Uma das etapas do processo inclui o isolamento e o seqüenciamento genético dos vírus da dengue que circulam no Brasil, visando à construção correta do vírus recombinante, ou transgênico. O objetivo dos trabalhos em laboratório é construir quatro vetores virais recombinantes baseados no MVA, cada um deles contendo as proteínas dos quatro sorotipos já descritos. Além de mais abrangente, a vacina tetravalente evita reações sérias como a dengue hemorrágica, que muitas vezes decorre de infecção por um tipo do vírus diferente daquele de uma primeira vez. E isso pode acontecer também com a simulação de infecção promovida por uma vacina mono ou bivalente.

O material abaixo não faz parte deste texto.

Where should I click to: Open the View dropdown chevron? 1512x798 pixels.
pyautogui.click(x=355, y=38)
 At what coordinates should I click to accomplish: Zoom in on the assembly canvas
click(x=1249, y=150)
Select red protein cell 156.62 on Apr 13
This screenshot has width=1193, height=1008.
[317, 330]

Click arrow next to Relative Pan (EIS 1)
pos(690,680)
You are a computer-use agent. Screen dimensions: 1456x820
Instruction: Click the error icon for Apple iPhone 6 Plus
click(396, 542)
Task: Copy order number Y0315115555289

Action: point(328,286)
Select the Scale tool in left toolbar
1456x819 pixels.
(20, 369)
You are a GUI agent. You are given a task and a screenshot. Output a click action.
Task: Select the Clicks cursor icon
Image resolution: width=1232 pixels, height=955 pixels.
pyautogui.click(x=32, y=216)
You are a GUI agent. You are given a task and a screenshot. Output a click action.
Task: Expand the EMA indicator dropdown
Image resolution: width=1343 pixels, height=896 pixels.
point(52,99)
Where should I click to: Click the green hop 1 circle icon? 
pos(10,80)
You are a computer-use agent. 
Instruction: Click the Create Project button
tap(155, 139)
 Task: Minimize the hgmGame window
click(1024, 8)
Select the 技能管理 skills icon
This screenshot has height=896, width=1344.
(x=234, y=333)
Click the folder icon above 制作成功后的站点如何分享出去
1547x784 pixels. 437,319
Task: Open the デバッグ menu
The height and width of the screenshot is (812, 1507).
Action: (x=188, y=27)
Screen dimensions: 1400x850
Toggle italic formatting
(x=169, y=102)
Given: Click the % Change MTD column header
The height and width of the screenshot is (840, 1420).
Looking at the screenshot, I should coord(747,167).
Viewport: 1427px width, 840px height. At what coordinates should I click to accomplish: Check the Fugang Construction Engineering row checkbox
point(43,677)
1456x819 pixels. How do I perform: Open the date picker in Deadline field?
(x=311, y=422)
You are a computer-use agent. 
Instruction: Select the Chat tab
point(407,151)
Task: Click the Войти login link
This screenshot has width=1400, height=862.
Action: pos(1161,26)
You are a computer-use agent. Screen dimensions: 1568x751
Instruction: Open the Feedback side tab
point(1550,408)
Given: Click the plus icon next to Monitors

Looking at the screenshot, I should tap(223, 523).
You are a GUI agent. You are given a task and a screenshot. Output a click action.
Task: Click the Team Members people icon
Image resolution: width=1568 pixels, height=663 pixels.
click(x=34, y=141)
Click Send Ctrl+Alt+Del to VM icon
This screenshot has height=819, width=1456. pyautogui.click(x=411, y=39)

“Juntos, os vetores compõem a vacina tetravalente, a única que pode funcionar contra o vírus”, afirma Fonseca, que aponta a necessidade de combinar os vetores como um dos aspectos complicadores para a formulação de uma vacina contra a dengue. Além disso, todo vírus, como o da dengue, que se multiplica em células do sistema imunológico (ele causa imunodepressão passageira, diferentemente do HIV, que a torna crônica) é um problema na hora de gerar uma vacina, porque as células que devem estar funcionais são afetadas pela infecção.

De acordo com o pesquisador da UFMG, a idéia não é absolutamente inédita. Várias vacinas recombinantes para patógenos diferentes foram geradas, com sucesso, a partir da plataforma do MVA. Um grupo americano chegou a cogitar seu uso para a dengue, mas não levou a empreitada adiante.

Flávio Fonseca modificou a idéia original. Ele e outros cientistas suspeitam que muitas tentativas não deram certo porque as vacinas foram preparadas apenas para estimular a produção de anticorpos, gerados pelas células linfócitos B. “Minha proposta é incluir mais gens do vírus da dengue dentro do meu vetor para produzir uma vacina que gere, além dos anticorpos, o que chamamos de resposta celular, que envolve a produção de linfócitos T – células que têm papel fundamental no sistema imunológico – que respondam especificamente contra o vírus da dengue”, explica Fonseca.